## Work to be completed
Scan the data below and copy each line where "computer" occurs.

╭─ Supplied records

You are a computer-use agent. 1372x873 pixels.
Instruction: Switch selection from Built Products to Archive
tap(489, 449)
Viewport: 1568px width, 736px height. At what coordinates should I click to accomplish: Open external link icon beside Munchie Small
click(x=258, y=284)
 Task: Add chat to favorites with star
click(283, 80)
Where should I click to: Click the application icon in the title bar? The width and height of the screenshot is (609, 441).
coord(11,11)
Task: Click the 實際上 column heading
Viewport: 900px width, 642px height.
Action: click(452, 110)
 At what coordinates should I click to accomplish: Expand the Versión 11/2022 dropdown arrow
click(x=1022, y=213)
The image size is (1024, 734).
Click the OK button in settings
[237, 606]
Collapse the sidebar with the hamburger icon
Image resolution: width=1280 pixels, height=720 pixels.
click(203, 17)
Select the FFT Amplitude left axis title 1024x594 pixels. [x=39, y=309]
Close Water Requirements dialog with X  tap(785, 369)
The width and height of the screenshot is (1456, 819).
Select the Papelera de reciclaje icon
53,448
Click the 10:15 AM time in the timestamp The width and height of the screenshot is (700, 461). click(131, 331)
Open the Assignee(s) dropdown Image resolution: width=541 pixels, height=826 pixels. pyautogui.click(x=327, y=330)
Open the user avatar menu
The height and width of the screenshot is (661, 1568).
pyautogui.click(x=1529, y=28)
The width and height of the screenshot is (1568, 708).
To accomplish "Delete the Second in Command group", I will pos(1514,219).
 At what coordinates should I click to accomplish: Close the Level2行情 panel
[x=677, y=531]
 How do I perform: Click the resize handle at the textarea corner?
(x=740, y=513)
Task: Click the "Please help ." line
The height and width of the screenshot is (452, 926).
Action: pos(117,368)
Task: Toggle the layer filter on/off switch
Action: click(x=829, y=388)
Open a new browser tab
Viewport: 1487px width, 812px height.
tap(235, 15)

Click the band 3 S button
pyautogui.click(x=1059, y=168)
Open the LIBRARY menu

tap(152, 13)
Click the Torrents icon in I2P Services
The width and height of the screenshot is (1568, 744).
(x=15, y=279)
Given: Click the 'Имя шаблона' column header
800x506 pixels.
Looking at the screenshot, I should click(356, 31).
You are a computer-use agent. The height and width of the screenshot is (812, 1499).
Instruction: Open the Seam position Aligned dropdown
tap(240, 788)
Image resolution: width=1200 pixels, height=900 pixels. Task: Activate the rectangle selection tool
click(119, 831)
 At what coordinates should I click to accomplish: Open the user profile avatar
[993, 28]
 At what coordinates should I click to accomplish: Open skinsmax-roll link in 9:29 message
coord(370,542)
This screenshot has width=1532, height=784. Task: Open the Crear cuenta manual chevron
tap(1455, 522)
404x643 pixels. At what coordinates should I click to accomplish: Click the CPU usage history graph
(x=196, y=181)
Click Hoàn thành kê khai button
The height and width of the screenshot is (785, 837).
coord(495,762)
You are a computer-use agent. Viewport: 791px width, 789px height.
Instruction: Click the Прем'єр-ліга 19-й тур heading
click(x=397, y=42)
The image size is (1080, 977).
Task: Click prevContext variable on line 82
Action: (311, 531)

╰─

## Result for this exercise
You are a computer-use agent. 1372x873 pixels.
You are a computer-use agent. The height and width of the screenshot is (812, 1499).
You are a computer-use agent. Viewport: 791px width, 789px height.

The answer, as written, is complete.